::: Tekst źródłowy :::

Na początku był pomysł, a z pomysłu było słowo, a ze słowa był kod zero jedynkowy :P


Cześć!
Witamy wszystkich.

Zarówno tych, którzy znają nas już z Instagrama  jak i tych, którzy dopiero chcą nas poznać. Założyłyśmy bloga, żeby było nam łatwiej. Żeby nie ograniczała nas ilość znaków. Żeby móc się bardziej otworzyć. Żebyście Wy mogli nas bardziej poznać. I żebyśmy my mogły poznać Was.
Dzisiaj na dobry początek opowiemy o sobie. O tym jak zaczęła się nasza przygoda z książkami, jak my się poznałyśmy, kim jesteśmy, skąd w ogóle pomysł oraz dlaczego Rozważna i Romantyczna :P Zapraszamy!

Jak widać troszkę jest już sfatygowany xd
Widać, że czytam :P
Rozważna: Moja przygoda z książkami zaczęła się, a jakże, od Harry’ego Pottera. Jest to chyba pierwsza książka, którą pamiętam i którą sama przeczytałam. Nie licząc oczywiście książek dla dzieci, gdzie tekstu jest mało, a obrazków dużo. Pamiętam jak mama czytała mi Harry’ego, a jej głos był prawie tak magiczny jak świat o którym mi opowiadał. Nic więc dziwnego, że pokochałam świat czarodziejów i pierwsza powieść jaką sama męczyłam to „Harry Potter i Zakon Feniksa”. Universum Pottera stało się moją ucieczką od wszystkiego na bardzo wiele lat i do tej pory sięgam po nie, gdy potrzebuję zapomnieć o szarym świecie. A sławny cytat z okładki ciągle mi przypomina, że warto czytać! 

Romantyczna: Ze mną było zupełnie inaczej. Nienawidziłam czytać! Naprawdę, rodzice próbowali mnie przekonać, babcia oraz nauczyciele ale bardzo słabo im to wychodziło. Czytałam tylko wtedy kiedy musiałam, czyli lektury szkolne, których do dziś nie cierpię, z zasady. Ale, jak wiadomo, od każdej reguły jest jakiś wyjątek, a moim były "Dzieci z Bullerbyn" Astrid Lindgren. Zabawny świat szwedzkiej paczki młodych przyjaciół zachwycił mnie i tak jak oni zapragnęłam rozmawiać z najlepszą przyjaciółką poprzez liściki przekazywane na sznurku pomiędzy naszymi domami, bawić się w stogu siana czy wymyślić genialny psikus na prima aprilis. Martwiło mnie jedynie plewienie grządek. Przeczytałam to chyba ze trzy razy i nawet weszłam w posiadanie książki (jak na mnie to dużo, bo zazwyczaj wypożyczam z biblioteki, a ten egzemplarz, po drugim przeczytaniu zażyczyłam sobie na święta). Na początku czytałam ją razem z mamą, na zmianę, aż w końcu zaczęłam sama ją pochłaniać. Niestety całym sercem pokochałam  czytanie dopiero kilka lat później... ale o tym innym razem.

::: Dostarczone dane :::

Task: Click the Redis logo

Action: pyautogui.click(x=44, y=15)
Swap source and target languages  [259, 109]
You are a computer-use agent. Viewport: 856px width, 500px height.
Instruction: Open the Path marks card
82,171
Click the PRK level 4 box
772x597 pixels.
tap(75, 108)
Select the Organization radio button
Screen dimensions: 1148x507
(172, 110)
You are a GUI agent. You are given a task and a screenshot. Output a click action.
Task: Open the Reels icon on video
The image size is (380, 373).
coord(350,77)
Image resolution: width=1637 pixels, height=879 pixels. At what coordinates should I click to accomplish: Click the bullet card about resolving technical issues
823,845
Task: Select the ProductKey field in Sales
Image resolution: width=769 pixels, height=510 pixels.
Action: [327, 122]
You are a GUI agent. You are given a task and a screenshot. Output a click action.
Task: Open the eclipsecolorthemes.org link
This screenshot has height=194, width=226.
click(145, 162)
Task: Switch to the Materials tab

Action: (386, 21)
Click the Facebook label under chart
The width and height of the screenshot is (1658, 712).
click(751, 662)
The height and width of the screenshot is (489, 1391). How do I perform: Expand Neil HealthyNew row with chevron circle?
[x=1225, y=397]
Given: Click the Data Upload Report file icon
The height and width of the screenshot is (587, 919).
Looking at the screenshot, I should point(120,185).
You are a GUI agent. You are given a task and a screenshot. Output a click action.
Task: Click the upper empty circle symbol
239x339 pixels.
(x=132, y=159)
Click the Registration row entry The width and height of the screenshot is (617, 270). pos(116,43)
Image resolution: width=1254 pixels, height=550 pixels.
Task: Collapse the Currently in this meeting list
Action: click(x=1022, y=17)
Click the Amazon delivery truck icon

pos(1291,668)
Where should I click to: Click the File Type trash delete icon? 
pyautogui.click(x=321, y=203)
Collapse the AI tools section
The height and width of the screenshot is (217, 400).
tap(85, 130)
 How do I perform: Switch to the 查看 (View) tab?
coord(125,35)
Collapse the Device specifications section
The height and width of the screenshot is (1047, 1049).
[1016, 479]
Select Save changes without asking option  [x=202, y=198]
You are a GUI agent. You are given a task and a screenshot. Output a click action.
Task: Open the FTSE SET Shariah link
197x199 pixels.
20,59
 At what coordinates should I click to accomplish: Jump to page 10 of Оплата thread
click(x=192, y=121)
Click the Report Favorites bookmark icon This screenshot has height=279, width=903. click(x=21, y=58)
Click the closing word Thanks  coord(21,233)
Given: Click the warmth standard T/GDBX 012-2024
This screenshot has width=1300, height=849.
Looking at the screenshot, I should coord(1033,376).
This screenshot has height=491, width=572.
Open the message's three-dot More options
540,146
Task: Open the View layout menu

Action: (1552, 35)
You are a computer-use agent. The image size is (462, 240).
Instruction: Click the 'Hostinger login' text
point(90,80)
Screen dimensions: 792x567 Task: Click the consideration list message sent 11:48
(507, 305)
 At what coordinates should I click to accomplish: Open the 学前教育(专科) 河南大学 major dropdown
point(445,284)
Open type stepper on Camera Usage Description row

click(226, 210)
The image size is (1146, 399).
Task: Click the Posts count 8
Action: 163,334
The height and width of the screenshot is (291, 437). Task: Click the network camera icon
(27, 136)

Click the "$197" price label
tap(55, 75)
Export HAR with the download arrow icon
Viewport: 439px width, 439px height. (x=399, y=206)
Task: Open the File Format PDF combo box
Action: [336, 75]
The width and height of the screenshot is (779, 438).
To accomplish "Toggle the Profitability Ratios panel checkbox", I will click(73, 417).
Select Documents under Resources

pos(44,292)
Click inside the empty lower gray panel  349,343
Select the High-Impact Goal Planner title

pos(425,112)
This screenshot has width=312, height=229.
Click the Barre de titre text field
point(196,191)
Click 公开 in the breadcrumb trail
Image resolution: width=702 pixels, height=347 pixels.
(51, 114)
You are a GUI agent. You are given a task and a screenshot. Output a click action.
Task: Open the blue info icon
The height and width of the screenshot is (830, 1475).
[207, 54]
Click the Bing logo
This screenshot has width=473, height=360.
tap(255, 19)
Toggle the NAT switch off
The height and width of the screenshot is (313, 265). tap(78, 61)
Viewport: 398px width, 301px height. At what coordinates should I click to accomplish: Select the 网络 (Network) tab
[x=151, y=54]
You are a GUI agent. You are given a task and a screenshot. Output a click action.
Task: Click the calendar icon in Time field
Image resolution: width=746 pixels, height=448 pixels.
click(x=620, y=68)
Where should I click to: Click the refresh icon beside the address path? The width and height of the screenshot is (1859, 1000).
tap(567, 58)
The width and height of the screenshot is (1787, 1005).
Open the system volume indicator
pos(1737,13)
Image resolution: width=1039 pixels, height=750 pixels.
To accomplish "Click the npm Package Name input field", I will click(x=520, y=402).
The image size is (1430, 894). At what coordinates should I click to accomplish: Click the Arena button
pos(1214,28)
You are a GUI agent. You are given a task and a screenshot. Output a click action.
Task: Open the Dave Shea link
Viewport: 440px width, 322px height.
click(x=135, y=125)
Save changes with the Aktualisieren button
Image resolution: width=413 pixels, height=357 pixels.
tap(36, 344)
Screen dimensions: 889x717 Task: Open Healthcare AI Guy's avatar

:::

**Zadanie do wykonania**
Wypisz z tekstu wszystkie tematy, które autorki zapowiadają w zdaniu zaczynającym się od „Dzisiaj na dobry początek”. Rekordy nie będą tu potrzebne.

**Odpowiedź**
- jak zaczęła się ich przygoda z książkami
- jak się poznały
- kim są
- skąd w ogóle pomysł
- dlaczego Rozważna i Romantyczna